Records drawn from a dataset
■ ■ ■ ■ ■ ■ ■

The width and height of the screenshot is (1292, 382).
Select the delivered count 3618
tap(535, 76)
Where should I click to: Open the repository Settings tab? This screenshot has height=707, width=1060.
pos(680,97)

■ ■ ■ ■ ■ ■ ■

• [YOUR GOAL]:
Find "Select the delivered count 3618" in the records above. Repeat its line and every later line exactly, through the last one.

• [EXERCISE ANSWER]:
Select the delivered count 3618
tap(535, 76)
Where should I click to: Open the repository Settings tab? This screenshot has height=707, width=1060.
pos(680,97)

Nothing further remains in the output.